You would think that they would have a link labeled “Virtual Account Numbers” but very often it’s buried in something like “Online Purchases” or “Customer Service” or “Account Activity” or “Security Center” or something like that.
In fact I had forgotten how to get to the BOA “ShopSafe” area, so I Googled “ShopSafe” and went from there.
OK, the BOA virtual account number. Obviously you have to log in to your CC vendor. Once there:
Notice that nowhere does it say anything about “ShopSafe”. Perhaps “Security Center” is a little intuitive, but what drove me to Google was that I was down in the footer searching all over the place for “ShopSafe”. I never thought it was right under my nose at the top under another label. I’ve used it before, but not very often (I don’t make many on line purchases.)
Anyway, clicking on that link will take you to:
Here you can see that you’re on the “Security Center” page (#1). But there’s still nothing about “ShopSafe” ’till you expand “Transaction Security” (#2). Finally, there’s a link that includes the term “ShopSafe” (#3).

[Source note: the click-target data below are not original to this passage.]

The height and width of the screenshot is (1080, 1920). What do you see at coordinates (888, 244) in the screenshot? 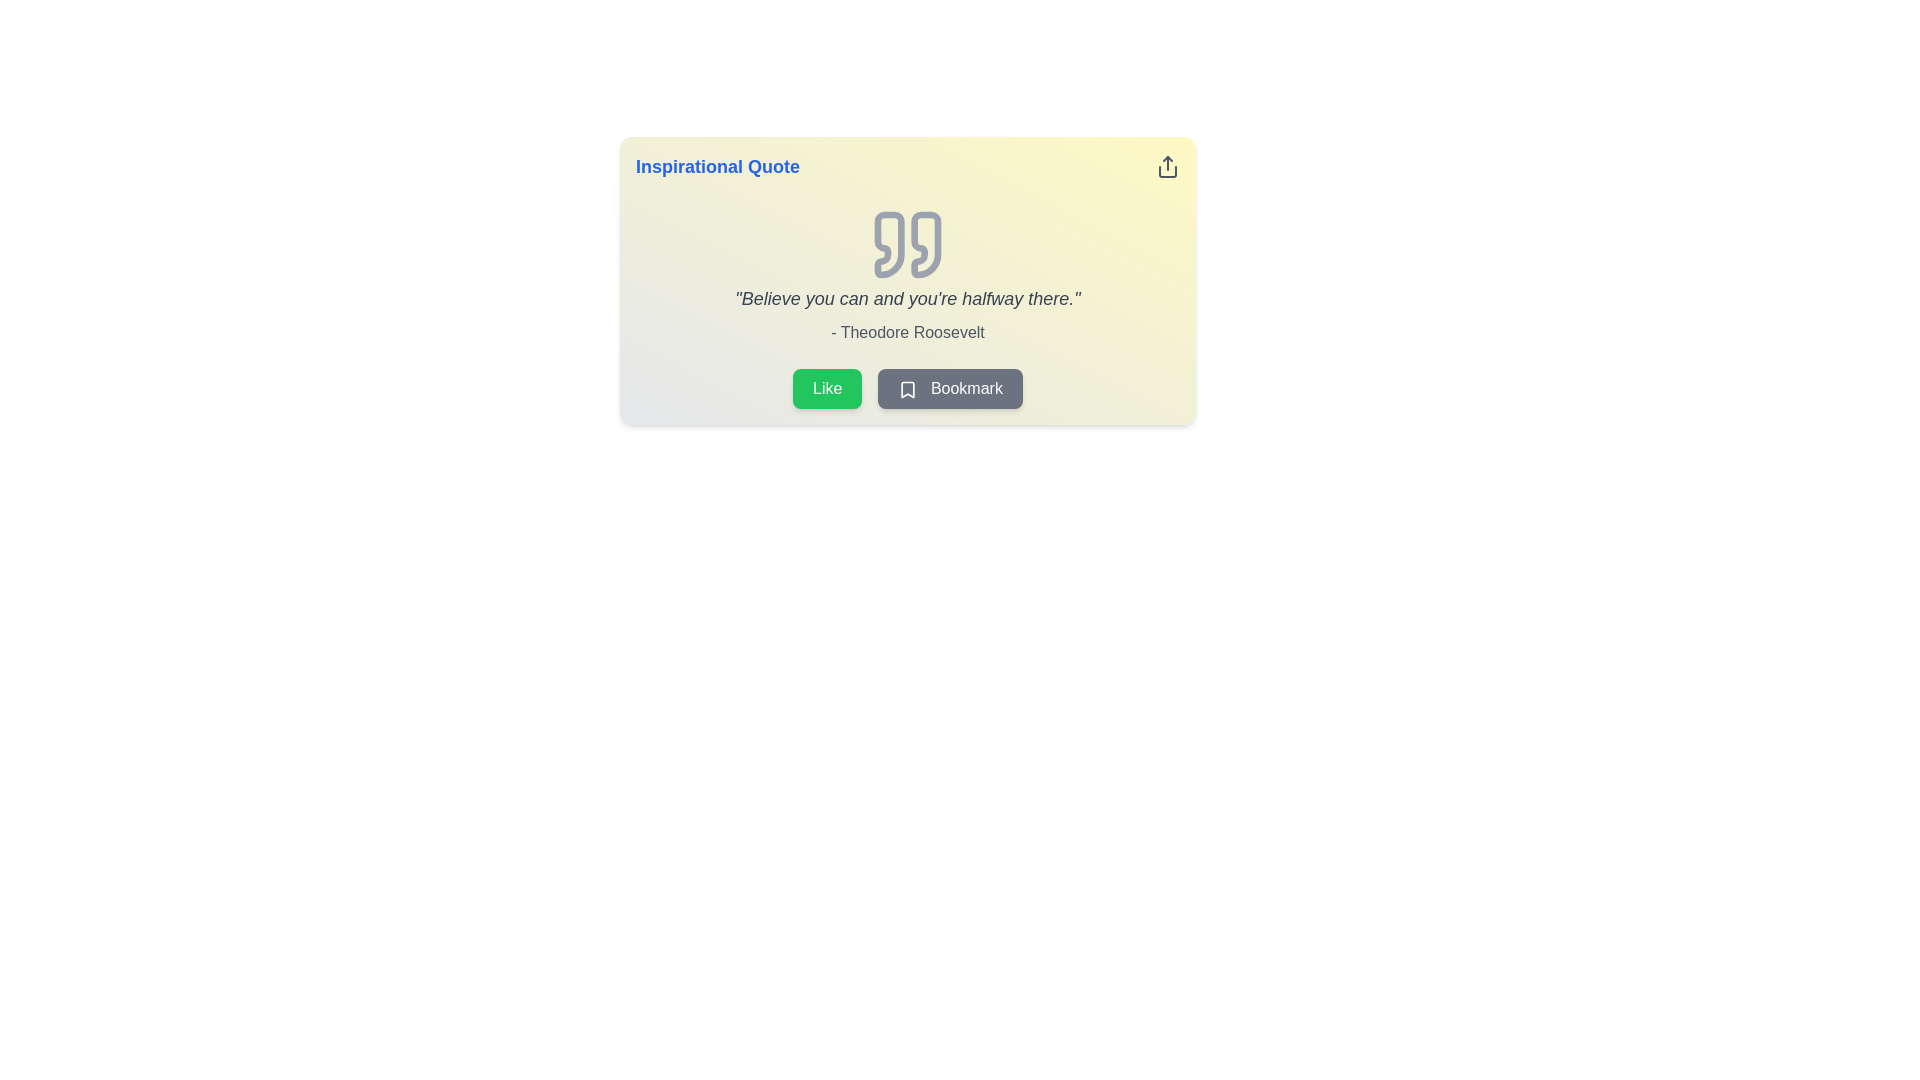
I see `the left decorative SVG quotation mark icon that is positioned at the top section of the quote card` at bounding box center [888, 244].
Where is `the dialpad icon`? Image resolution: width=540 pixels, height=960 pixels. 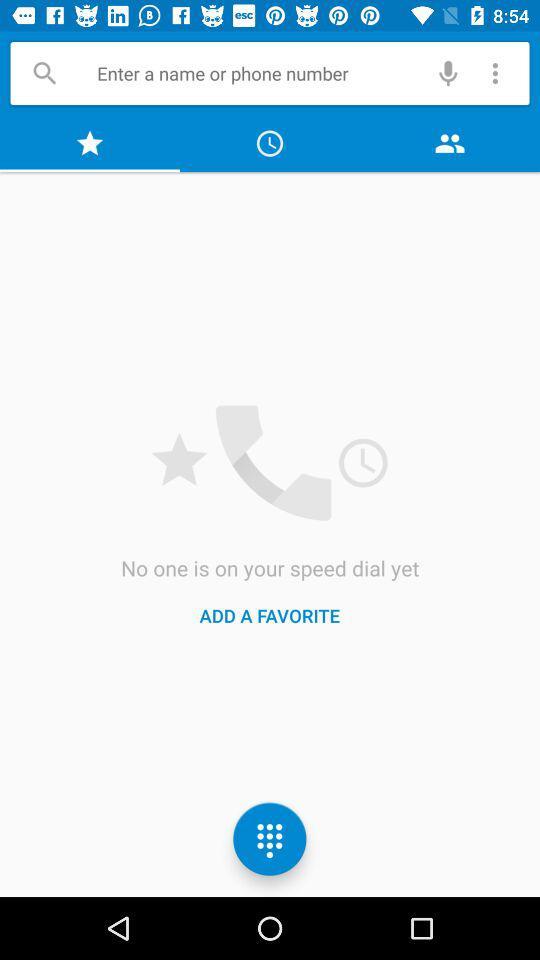 the dialpad icon is located at coordinates (270, 839).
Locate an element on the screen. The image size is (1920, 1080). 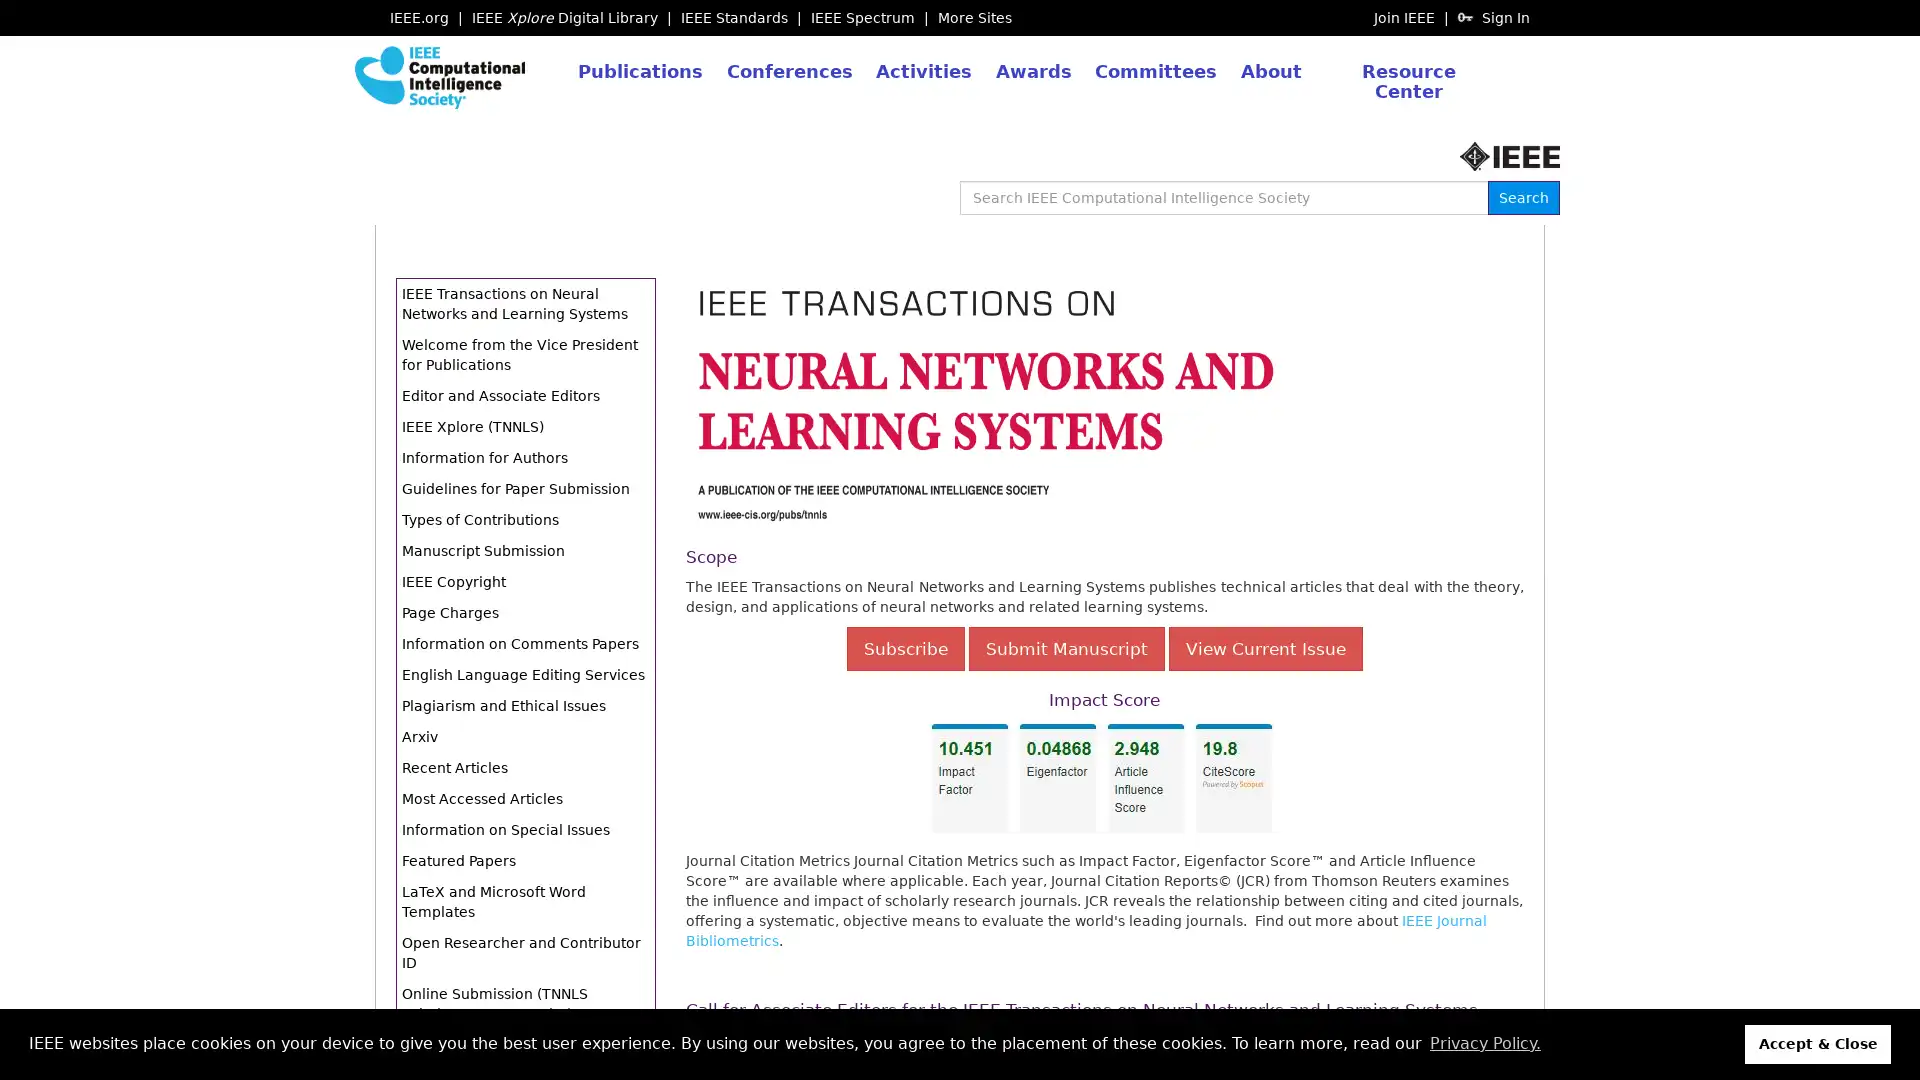
Submit Manuscript is located at coordinates (1064, 648).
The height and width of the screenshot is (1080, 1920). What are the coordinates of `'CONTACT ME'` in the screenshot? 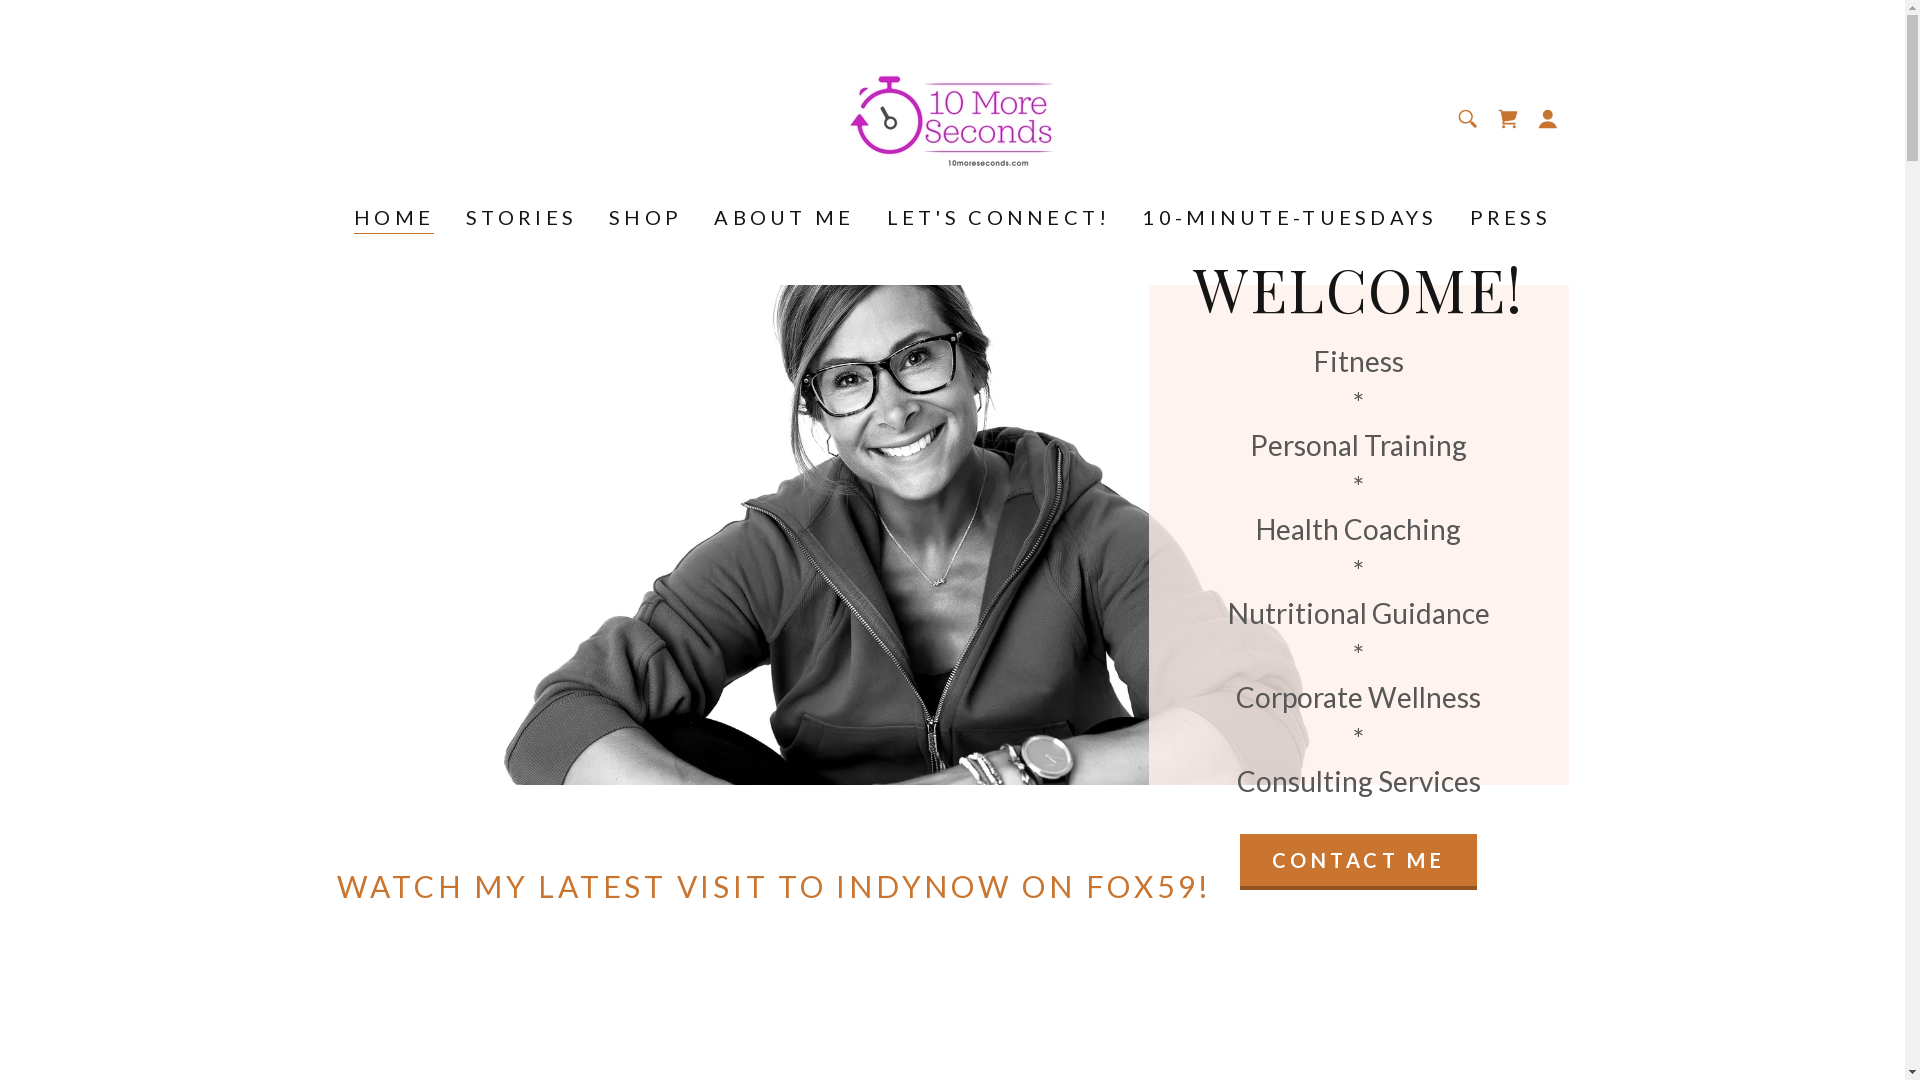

Sheeesh, hardly what I would call “obvious” . . . more like “buried”.
So clicking on the “Learn about ShopSafe” link (Still not that exact . . . I want to USE ShopSafe, not “learn” about it. But by this time I’ll take anything that has the term “ShopSafe” in it . . . as I said, don’t expect to necessarily see the word “virtual”.)
And then I finally get to:
I have no interest in the “Test Drive” . . . I just want to use the darn thing, so I launch it (#2).
Now I’m finally where I want to be:
It grinds and moans and finally you get your virtual account number:
It gives you not only a number, but also an expiration date, the name that’s to be used for this card, AND the secret handshake (the CVC2 number, sometimes called a “CVN” number.) All are fields that vendors ask for, so you might want to copy them down if your not on the vendor’s site and aren’t going to use it right away . . . or print the thing out if you can.
Once you close that pop-up window, it’s gone and is often hard, if not impossible, to get back.
Of course, you can always generate another number, but if you keep doing that pretty soon you’ll defeat the whole purpose of having a virtual number. Best to keep a record of it somewhere.
Alright, let’s wrap this whole thing up. Here’s that half hour or less worth of work you will want to do:
I can’t stress this enough. DON’T make a big project out of this. If it takes more than half an hour, move on. After all, there are plenty of places you can get that replacement kitchen faucet (something I DID purchase on line one time, mostly because the price at the local hardware store was outrageous.)
BTW, I DID have a CC number stolen one time years ago. Somebody in the UK (and I live in the US) used it to purchase over $750 dollars worth of clothing. Fortunately, I check my statements religiously right away (something you also need to do, and something I didn’t really discuss in these articles but IS essential) and reported the charges to the CC fraud department right away. An affidavit later and the charges were forgiven.
And I’m a security fanatic, so if it happened to me it can happen to someone who doesn’t go crazy over security like I do. As I said, there is no such thing as 100% security, but at least you can minimize your risk.